Sem dúvida. Sou defensor do diálogo. Transformações não ocorrem isoladamente. É no debate de ideias que a gente evolui. Precisamos seguir alguns preceitos básicos de respeito, de capacidade de ouvir o outro antes de sair desqualificando quem pensa diferente de você. Participamos da construção de uma coalizão Brasil, falando de clima, floresta e agricultura. É óbvio que não existe consenso na maior parte dos pontos, mas o diálogo se estabelece. O Congresso tem uma oportunidade única para avançar nessa temática da diversidade, trazendo representação dos diversos segmentos da sociedade. O ambientalismo não é mais pauta de quem quer conservar o ambiente isoladamente. Ele tem que ser visto pelos brasileiros como uma grande oportunidade de desenvolvimento de qualidade para todos nós. Sabemos que o Brasil é o país do futuro, mas queremos que esse futuro chegue logo. Acredito que esse futuro esteja ligado à nossa capacidade de convergir produção e conservação.
O senhor saiu como candidato a vice-presidente da candidata Marina Silva em 2010. Qual sua disposição hoje de se envolver na política?
A disposição é zero. Meu gesto foi mais simbólico do que de fato achar que iríamos vencer a eleição. Mas o objetivo era o mesmo de hoje: colocar na agenda que existe uma pauta que una produção e conservação, que é algo único do Brasil. Cabe a nós transformar esse potencial em um diferencial competitivo. Falávamos lá atrás que patrimônio natural e educação poderiam gerar uma riqueza sustentável. Eu continuo na mesma pegada que me levou a participar naquele momento. Precisamos de empresas atuantes, mas precisamos de um Estado eficiente para produzir políticas públicas de qualidade. Estou envolvido com a construção de uma rede de lideranças políticas sem objetivo eleitoral, que procura trazer lideranças para o diálogo em cima de sustentabilidade. É informando novas lideranças políticas, empresariais e sociais que a gente vai produzir uma transformação efetiva.
Recentemente, a Natura trouxe Thammy na propaganda de Dia dos Pais. Questões sociais como esta também são vistas como parte do programa ESG da Natura?
Firmamos com muita clareza nosso valores em 1992. Entendemos que sustentabilidade não se trata só de ambiente, mas de prosperidade compartilhada, de qualidade de vida e oportunidade para todos. Não adianta querer cercar a floresta enquanto grande parte dos brasileiros não tem saneamento, escola de qualidade. A diversidade é um valor central e que faz parte do nosso grande conceito de sustentabilidade. Quando expressamos essa crença, não é para chocar nem ser oportunista, mas dizer que é nisso que acreditamos.

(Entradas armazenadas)
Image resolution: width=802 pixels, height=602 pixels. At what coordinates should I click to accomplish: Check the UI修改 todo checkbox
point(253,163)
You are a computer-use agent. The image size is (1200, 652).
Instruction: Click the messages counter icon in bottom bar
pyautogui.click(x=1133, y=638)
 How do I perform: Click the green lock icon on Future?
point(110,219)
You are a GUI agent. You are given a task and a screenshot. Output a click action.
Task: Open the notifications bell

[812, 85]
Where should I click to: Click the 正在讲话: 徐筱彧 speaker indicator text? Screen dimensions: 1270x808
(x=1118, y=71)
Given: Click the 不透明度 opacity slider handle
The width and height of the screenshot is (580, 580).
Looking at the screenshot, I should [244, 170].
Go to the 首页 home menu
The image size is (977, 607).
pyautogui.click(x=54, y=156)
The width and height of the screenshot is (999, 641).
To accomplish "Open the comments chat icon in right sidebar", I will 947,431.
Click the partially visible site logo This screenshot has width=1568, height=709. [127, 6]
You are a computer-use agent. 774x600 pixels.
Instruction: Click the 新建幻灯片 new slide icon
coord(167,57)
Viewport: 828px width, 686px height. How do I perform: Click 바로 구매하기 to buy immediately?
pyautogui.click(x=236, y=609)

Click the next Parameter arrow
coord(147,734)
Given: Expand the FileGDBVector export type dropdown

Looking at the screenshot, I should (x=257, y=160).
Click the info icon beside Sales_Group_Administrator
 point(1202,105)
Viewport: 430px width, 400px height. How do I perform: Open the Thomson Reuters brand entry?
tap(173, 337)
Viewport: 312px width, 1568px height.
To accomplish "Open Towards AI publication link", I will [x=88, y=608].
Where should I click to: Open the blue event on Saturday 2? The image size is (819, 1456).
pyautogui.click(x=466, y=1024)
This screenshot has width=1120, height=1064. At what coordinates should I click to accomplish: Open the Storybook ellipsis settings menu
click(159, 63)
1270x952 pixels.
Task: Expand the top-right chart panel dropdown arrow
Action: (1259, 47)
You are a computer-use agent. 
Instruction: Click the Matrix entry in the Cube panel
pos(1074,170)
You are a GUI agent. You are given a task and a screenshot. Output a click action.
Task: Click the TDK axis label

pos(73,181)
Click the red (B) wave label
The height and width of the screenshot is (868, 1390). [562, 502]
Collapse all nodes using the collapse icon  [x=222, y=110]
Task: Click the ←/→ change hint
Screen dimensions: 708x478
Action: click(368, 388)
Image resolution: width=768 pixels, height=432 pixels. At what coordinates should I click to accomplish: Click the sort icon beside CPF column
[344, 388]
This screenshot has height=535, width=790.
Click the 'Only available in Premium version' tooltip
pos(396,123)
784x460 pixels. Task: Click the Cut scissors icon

Instrução 1: Segundo a entrevista, por que a sustentabilidade não se limita ao ambiente? Responda em até três frases.
Instrução 2: Em que ano, de acordo com a entrevista, a Natura firmou seus valores?
Instrução 3: Retome a entrevista logo após a última frase apresentada.

Resposta 1: Porque, para o entrevistado, sustentabilidade envolve também prosperidade compartilhada, qualidade de vida e oportunidade para todos. Não adianta querer cercar a floresta enquanto grande parte dos brasileiros não tem saneamento nem escola de qualidade.

Resposta 2: Em 1992.

Resposta 3:
Estamos em um momento crítico da economia. Quais são os passos para a reconstrução?
A vida é prioritária. Os efeitos econômicos são mal distribuídos, e a desigualdade se mostrou com todas as suas cores. A recuperação exige ajuste de políticas sociais, que garantam um colchão mínimo de subsistência das pessoas enquanto a economia reage. Mas não podemos achar que inventamos a maneira de ter gastos sustentáveis infinitos ao longo do tempo. Temos reformas importantes que devem acontecer. Esperamos que a reforma tributária consiga evoluir. A gente não pode só simplificar os tributos. A questão redistributiva e a questão sustentável deveriam ser incluídas como vetores a repensar o sistema tributário.
Ou seja: podemos construir uma economia a partir de bases mais sustentáveis?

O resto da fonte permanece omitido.